Há muito tempo venho defendendo o fim da doação de empresas para campanhas eleitorais, mãe de todas as corrupções políticas, porque pessoa jurídica não vota e não deveria participar de eleições, que são um processo democrático entre os cidadãos, os partidos e os candidatos a representá-los no Poder. Cuidado com os seus desejos, eles podem se realizar. Com o Supremo Tribunal Federal prestes a realizar os meus, vejo que desejei errado, ou pela metade.
Como os partidos já têm os fundos constitucionais e o horário eleitoral, os cidadãos que apoiam as candidaturas é que deveriam financiá-las, como na campanha de Obama, que foi paga em boa parte por pequenas doações individuais pela internet. Teórica e tecnologicamente, isso seria viável no Brasil, mas quem está disposto a dar dinheiro de seu trabalho para os nossos políticos? Na Itália, o Movimento Cinco Estrelas fez a sua campanha com 15 mil doadores individuais e uma média de 40 euros per capita — e conquistou 25% do eleitorado. Com ideias, trabalho e comunicação.

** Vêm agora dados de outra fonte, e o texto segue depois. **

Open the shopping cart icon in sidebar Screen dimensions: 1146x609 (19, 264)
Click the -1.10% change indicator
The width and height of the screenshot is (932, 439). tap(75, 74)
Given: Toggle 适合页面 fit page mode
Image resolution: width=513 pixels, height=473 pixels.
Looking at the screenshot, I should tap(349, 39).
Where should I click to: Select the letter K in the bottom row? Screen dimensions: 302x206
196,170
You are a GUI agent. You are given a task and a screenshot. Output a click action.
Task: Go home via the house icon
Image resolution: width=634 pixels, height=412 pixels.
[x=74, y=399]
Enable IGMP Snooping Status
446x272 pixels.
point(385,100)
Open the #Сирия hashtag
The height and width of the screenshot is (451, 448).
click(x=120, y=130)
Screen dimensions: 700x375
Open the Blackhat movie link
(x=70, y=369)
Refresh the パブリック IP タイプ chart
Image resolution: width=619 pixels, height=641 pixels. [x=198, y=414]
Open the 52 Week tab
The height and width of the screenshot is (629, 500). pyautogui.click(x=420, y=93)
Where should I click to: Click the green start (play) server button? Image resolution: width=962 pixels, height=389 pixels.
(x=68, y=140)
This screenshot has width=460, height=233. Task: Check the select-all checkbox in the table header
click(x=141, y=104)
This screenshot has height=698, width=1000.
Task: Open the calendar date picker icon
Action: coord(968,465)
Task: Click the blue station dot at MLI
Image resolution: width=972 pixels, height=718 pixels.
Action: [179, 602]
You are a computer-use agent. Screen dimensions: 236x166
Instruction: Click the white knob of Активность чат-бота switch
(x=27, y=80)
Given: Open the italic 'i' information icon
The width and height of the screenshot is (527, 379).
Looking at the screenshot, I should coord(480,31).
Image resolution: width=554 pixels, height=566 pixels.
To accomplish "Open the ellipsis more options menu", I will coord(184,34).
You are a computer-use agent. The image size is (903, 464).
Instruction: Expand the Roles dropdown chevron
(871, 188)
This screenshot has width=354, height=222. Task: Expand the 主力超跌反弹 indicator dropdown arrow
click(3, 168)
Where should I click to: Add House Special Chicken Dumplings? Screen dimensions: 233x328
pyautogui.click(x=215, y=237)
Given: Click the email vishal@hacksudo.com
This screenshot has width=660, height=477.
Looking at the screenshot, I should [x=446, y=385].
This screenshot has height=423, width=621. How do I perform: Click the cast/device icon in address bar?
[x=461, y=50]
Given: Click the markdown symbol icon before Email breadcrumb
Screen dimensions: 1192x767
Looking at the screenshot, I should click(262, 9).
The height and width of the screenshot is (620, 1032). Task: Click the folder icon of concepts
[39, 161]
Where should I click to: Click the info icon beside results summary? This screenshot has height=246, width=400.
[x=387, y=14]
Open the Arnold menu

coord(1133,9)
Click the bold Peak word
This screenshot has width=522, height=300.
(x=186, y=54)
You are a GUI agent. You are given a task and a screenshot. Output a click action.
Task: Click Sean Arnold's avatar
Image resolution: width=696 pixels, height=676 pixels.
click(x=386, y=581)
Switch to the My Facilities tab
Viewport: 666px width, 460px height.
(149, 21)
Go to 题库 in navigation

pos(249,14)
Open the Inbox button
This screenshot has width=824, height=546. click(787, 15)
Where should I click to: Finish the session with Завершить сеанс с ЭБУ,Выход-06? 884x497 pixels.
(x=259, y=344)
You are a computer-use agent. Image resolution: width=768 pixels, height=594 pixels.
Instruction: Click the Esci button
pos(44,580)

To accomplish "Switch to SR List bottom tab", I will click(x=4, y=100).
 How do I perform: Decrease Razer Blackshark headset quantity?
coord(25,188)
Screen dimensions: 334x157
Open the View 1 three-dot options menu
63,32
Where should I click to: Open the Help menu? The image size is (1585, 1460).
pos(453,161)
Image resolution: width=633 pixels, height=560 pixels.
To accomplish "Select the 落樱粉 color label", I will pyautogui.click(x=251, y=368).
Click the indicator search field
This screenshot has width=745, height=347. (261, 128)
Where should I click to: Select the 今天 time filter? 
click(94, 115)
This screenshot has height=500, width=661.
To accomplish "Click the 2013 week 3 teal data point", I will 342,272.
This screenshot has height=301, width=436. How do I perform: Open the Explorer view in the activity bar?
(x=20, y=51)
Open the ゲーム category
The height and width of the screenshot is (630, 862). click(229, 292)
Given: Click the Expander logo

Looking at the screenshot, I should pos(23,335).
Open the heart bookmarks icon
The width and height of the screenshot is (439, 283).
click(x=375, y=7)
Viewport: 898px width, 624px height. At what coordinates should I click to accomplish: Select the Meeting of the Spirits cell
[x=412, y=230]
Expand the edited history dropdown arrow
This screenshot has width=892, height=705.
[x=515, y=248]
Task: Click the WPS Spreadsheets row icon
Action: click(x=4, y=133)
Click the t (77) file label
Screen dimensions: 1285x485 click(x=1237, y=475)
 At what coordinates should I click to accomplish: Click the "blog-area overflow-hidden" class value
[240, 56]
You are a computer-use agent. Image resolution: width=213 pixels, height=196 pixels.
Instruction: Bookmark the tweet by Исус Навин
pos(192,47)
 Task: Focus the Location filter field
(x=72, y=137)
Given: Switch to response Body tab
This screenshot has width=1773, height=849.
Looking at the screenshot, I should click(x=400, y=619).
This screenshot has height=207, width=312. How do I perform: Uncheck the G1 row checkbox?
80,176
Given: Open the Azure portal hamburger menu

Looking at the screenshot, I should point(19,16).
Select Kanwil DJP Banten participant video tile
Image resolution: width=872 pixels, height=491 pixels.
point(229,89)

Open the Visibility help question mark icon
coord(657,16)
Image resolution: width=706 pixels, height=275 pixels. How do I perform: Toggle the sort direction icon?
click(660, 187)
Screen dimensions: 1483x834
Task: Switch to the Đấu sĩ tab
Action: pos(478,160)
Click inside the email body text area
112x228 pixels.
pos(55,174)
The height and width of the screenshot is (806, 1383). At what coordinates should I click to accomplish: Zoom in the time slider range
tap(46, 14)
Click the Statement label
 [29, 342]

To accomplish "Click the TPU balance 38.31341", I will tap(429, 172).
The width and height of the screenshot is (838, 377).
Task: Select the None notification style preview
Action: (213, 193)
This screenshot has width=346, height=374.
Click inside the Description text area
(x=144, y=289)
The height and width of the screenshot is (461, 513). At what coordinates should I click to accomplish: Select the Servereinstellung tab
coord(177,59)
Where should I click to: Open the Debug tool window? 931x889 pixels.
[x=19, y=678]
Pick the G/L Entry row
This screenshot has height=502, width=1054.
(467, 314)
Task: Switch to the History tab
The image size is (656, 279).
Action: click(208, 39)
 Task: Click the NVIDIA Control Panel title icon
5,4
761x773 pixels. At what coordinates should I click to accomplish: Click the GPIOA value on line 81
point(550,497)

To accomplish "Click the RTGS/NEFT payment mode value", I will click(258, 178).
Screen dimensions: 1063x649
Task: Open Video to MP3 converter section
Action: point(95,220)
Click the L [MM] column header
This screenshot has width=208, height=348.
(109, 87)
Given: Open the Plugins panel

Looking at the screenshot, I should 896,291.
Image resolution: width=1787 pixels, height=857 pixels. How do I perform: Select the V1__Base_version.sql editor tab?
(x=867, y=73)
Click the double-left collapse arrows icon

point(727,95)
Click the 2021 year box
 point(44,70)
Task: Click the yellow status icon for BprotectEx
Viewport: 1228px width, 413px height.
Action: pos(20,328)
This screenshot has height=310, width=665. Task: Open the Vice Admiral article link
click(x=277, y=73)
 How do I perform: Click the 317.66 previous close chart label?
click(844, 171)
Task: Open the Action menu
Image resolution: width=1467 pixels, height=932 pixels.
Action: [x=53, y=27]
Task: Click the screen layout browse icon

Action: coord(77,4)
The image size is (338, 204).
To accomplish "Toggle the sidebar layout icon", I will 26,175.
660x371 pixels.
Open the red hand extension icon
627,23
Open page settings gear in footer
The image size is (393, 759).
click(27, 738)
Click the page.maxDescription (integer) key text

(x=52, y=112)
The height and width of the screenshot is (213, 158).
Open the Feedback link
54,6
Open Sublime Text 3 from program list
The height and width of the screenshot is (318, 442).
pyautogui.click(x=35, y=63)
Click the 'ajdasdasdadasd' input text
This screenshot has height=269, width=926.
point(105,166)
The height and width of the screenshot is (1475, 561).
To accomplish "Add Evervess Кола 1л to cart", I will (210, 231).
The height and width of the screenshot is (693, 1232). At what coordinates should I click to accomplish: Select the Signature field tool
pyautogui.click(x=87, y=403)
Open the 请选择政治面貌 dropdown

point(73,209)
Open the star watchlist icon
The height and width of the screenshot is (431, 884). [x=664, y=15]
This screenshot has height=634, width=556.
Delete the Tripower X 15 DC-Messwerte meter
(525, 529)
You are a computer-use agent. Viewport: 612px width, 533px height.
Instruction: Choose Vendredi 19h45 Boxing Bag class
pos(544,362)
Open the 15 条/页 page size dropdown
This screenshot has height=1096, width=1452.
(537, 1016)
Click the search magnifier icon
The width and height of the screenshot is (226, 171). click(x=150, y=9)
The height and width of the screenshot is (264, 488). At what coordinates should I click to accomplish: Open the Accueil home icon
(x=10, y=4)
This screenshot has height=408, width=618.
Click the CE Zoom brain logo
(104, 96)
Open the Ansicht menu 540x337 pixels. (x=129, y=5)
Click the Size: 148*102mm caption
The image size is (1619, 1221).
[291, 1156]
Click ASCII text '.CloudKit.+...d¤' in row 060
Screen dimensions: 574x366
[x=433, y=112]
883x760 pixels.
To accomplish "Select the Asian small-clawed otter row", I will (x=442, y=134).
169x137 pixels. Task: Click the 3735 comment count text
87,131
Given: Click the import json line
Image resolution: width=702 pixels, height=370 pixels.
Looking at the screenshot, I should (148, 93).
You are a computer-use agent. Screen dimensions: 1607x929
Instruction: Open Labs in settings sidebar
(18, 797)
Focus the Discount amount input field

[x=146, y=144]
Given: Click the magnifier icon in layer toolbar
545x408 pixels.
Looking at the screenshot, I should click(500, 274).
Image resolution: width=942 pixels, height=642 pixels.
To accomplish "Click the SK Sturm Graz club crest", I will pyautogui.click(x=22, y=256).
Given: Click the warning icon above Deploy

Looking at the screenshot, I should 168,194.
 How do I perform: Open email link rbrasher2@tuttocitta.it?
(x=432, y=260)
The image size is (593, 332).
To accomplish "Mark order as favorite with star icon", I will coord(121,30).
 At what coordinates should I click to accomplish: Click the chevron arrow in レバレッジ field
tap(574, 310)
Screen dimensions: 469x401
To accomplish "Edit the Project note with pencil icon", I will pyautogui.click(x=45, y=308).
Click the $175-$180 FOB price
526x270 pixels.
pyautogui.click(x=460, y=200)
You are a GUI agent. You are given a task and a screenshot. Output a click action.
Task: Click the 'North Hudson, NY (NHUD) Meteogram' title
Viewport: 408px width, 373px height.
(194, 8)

O perigo da proibição tão desejada é que pode levar ao indesejável combo petista “financiamento público/voto em lista”, em que — além do horário “gratuito” e dos fundos partidários, que já nos custam quase um bilhão de reais — todos os contribuintes pagarão mais para que o partido tenha as maiores verbas para sua campanha, seus caciques escolham os primeiros nomes das listas, privilegiem os que já têm cargos, e se eternizem no poder. Vai desejar mal assim...
Também desejei ardentemente que o Fluminense não fosse rebaixado, embora fosse um castigo merecido pelos dirigentes e quase todos os jogadores pelo que (não) fizeram dentro e fora de campo. Mas desejei pela metade, não queria continuar na série A desse jeito. Seria melhor se a Portuguesa já começasse o Brasileirão de 2014 com quatro pontos perdidos e o Fluminense fosse o campeão da Segundona, mas aí já são outros desejos.
Todas as pesquisas dizem que dois terços dos brasileiros, simpatizantes de todos os partidos, ou contra todos, querem mudanças. Mas quais?